In the passage, the Woodman (Fate) and the Farmer (Death) are personifications of the historical processes that led, imperceptibly but inevitably, to the French Revolution. This sentence gives two reasons why no one noticed ("heard") them until it was too late:

  • First, no one heard them because they "work silently" and "with muffled tread." The processes that lead to a revolution are not obvious to people before the revolution happens.
  • But second, and even more importantly ("the rather"), no one heard them because no one wanted to hear them. Anyone who said, "I think France may be heading toward a revolution," would be condemned by those in power as an atheist and a traitor.1 They would be considered a traitor, because someone who suggested that it was possible to overthrow the government might actually want to overthrow the government. And they would be considered an atheist, because France's monarchy was supposedly ordained by God;2 anyone who claimed that it could be overthrown must believe that the God who supported it did not exist.3

Thus, Dickens is saying that the French ignorance about the oncoming revolution was largely a willful ignorance. It is true that the Woodman and the Farmer were hard to notice. But furthermore, anyone who did notice them would be branded an atheist or a traitor. No one wanted that, and so everyone went on pretending that everything was fine--until it wasn't.

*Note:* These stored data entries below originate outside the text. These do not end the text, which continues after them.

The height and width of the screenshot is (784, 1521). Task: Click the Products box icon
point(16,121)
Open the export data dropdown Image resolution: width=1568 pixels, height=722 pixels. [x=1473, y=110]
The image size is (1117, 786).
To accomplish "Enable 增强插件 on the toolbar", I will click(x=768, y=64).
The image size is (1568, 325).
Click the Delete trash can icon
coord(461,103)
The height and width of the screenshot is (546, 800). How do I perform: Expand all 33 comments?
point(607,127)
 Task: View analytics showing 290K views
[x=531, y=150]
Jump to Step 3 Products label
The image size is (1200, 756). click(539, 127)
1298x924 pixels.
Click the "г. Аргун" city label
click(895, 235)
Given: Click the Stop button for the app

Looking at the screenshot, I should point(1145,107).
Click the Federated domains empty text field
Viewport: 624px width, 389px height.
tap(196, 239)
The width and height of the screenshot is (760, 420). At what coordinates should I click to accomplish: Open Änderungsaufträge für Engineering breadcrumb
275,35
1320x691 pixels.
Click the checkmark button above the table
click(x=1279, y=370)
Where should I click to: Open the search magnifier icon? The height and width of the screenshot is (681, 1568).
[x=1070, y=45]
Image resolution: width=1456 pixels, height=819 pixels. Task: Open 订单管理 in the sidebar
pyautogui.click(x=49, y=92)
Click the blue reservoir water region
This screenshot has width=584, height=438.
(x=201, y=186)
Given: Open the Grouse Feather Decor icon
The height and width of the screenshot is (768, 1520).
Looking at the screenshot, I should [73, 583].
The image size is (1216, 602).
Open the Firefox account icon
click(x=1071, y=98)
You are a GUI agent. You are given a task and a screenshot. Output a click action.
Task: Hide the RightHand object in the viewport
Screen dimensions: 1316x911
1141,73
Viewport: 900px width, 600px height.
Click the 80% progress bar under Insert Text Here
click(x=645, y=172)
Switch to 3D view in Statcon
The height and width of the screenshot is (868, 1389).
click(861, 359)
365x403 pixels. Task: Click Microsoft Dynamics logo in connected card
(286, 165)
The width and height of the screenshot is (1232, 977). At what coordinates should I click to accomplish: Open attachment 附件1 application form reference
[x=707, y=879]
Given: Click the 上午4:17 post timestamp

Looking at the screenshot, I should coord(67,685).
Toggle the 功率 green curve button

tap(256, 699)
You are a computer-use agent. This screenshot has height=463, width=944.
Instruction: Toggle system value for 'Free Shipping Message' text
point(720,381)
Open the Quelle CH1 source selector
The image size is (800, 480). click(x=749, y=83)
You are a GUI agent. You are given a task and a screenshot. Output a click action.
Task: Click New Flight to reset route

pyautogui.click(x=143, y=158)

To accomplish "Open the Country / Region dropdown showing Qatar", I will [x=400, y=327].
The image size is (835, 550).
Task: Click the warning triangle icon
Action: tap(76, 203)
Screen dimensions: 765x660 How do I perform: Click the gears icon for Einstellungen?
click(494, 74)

1 Both of which accusations would probably have led to horrific punishments. Compare the case, earlier in the paragraph, of the youth who was tortured to death because he failed to kneel down to honor some monks.

2 Note the reference near the end of the chapter to "divine right(s)," the European belief that kings and queens ruled because God gave them the right to rule.

3 Of course, a third possibility is that God does exist but the French monarchy was not ordained by God. If this is the view that Dickens himself held, he may be poking fun at people who believe in divine right by implying that they cannot distinguish between believing that monarchies are God-ordained and believing in God at all.